### Given data

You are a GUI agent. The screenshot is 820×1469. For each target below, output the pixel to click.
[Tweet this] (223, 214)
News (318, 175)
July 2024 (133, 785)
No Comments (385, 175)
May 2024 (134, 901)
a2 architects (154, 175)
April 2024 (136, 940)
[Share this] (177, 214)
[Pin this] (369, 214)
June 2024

### Instructions for the task
Output the entries above exactly, please, with nothing dropped.

### Response box
You are a GUI agent. The screenshot is 820×1469. For each target below, output the pixel to click.
[Tweet this] (223, 214)
News (318, 175)
July 2024 (133, 785)
No Comments (385, 175)
May 2024 (134, 901)
a2 architects (154, 175)
April 2024 (136, 940)
[Share this] (177, 214)
[Pin this] (369, 214)
June 2024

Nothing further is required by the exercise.